(Collected data entries)
◇ ◇ ◇ ◇

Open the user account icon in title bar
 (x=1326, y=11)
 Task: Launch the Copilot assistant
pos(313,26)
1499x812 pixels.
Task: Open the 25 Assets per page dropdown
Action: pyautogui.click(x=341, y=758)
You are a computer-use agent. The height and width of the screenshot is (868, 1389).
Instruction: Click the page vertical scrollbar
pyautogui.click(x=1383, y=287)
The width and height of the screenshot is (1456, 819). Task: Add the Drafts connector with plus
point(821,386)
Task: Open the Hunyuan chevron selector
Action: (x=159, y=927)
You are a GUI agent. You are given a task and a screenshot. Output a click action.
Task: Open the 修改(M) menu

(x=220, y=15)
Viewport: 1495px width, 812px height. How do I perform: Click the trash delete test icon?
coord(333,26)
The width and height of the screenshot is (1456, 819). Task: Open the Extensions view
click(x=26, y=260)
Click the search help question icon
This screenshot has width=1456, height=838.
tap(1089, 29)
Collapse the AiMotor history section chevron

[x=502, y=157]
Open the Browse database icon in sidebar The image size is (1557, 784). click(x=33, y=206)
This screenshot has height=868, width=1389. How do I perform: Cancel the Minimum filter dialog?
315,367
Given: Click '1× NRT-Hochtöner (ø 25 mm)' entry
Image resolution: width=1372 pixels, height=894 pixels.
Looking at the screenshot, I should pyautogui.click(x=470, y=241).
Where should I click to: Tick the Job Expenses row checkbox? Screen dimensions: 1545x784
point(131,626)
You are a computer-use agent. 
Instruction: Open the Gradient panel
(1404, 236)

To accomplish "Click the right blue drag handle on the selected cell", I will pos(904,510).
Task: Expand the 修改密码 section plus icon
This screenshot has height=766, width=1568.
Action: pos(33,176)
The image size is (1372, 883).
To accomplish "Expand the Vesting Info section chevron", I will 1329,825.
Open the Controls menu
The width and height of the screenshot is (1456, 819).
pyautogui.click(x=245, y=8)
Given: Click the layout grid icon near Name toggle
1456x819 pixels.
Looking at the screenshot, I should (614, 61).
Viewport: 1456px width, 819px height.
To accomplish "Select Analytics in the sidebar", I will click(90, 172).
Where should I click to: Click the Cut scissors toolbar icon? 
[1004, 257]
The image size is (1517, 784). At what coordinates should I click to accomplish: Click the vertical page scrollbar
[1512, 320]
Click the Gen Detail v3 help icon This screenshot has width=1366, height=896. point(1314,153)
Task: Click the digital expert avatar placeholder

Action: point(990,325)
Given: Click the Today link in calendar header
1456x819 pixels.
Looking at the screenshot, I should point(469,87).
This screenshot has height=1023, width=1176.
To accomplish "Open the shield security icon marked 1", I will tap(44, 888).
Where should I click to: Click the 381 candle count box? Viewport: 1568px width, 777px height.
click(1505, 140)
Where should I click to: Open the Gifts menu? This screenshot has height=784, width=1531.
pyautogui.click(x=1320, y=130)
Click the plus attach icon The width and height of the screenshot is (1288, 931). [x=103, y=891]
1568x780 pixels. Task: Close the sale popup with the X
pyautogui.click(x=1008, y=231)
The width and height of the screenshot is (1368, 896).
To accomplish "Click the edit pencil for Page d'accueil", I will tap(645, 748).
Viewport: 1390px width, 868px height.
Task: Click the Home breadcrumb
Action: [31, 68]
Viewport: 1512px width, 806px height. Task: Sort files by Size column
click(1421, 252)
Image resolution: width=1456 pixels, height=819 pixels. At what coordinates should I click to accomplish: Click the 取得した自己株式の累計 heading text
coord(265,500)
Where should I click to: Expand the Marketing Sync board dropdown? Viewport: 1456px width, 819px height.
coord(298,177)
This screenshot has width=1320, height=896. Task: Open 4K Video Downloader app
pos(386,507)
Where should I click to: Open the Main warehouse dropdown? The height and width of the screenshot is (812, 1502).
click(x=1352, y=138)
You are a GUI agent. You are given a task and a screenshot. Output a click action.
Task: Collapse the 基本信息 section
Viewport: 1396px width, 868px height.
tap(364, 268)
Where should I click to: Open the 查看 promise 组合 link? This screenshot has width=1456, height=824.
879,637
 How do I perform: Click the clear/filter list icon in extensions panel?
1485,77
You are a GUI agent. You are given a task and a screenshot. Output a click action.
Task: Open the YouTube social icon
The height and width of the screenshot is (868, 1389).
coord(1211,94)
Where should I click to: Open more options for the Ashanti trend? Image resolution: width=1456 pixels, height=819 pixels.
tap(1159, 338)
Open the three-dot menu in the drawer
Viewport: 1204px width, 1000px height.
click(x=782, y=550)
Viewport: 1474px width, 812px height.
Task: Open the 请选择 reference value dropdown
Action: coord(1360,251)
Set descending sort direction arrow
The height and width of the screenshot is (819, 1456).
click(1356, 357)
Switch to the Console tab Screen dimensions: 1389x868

◇ ◇ ◇ ◇

§ **Instructions to follow**: Reproduce each line above that contains "computer".

§ **Response to the exercise**:
You are a computer-use agent. The height and width of the screenshot is (868, 1389).
You are a computer-use agent. 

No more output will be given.